KEY RESULTS Whole-cell patch clamp and fluorescent Ca2+ imaging in HEK cells over-expressing TRPV4 showed that apigenin concentration-dependently stimulated the TRPV4-mediated cation current and Ca2+ influx. In MAECs, apigenin stimulated Ca2+ influx in a concentration-dependent manner. These increases in cation current and Ca2+ influx were markedly inhibited by TRPV4-specific blockers and siRNAs. Furthermore, pressure myography and intracellular recording in small third-order mesenteric arteries showed that apigenin dose-dependently evoked smooth muscle cell membrane hyperpolarization and subsequent vascular dilatation, which were significantly inhibited by TRPV4-specific blockers. TRPV4 blocker or charybdotoxin (200 nM) plus apamin (100 nM) diminished the apigenin-induced dilatation.

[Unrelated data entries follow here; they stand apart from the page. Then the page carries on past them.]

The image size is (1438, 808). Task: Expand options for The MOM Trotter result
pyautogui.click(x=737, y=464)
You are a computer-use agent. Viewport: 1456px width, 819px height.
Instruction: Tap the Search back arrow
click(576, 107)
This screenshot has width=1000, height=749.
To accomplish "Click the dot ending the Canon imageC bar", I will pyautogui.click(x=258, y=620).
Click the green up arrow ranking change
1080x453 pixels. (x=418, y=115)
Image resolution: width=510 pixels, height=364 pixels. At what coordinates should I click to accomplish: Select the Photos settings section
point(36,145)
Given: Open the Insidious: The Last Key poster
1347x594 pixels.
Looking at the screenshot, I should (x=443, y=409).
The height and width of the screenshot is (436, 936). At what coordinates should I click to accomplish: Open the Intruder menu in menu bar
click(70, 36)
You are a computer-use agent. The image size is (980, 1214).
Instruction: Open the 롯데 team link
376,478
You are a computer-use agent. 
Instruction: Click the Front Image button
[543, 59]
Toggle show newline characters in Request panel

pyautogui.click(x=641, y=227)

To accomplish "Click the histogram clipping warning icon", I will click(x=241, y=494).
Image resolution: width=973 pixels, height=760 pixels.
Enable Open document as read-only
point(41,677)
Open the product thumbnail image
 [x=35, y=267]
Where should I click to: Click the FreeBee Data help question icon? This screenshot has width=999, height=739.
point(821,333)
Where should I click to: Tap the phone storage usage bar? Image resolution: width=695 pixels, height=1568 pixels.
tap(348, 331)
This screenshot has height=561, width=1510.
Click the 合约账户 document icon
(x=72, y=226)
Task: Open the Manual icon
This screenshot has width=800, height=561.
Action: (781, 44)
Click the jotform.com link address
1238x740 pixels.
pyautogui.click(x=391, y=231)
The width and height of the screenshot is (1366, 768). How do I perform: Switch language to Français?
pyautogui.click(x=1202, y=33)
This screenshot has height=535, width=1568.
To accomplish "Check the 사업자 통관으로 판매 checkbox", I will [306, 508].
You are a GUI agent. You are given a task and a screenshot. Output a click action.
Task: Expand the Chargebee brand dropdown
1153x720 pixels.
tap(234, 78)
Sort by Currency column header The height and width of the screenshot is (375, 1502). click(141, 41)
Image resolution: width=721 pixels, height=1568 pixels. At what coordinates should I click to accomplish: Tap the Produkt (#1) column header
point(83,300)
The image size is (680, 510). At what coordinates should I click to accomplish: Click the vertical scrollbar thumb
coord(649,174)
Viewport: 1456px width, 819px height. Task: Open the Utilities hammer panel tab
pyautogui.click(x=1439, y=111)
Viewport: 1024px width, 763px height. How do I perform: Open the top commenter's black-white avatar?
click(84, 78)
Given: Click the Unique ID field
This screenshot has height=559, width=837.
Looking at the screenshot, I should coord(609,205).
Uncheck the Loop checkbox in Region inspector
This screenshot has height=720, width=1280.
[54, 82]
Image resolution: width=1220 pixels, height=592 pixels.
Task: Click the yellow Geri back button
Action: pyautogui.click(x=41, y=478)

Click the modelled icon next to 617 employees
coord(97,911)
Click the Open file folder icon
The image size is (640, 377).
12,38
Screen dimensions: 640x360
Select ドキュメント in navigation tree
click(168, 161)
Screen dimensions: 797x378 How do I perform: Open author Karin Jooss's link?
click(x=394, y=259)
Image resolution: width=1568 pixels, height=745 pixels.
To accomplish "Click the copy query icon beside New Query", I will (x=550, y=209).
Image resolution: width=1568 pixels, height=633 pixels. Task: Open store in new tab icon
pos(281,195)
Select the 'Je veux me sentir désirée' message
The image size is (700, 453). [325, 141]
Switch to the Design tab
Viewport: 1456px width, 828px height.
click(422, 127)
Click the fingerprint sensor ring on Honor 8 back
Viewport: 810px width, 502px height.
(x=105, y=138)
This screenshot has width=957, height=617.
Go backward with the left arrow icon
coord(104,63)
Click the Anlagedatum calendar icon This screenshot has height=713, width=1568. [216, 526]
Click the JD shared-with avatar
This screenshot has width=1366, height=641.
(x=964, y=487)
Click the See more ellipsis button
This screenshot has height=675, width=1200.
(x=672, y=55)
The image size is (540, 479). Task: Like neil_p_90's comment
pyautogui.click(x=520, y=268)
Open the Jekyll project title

CONCLUSION AND IMPLICATIONS This is the first study to demonstrate the selective stimulation of TRPV4 by apigenin. Apigenin was found to activate TRPV4 channels in a dose-dependent manner in HEK cells over-expressing TRPV4 and in native endothelial cells. In rat small mesenteric arteries, apigenin acts on TRPV4 in endothelial cells to induce EDHF-mediated vascular dilatation.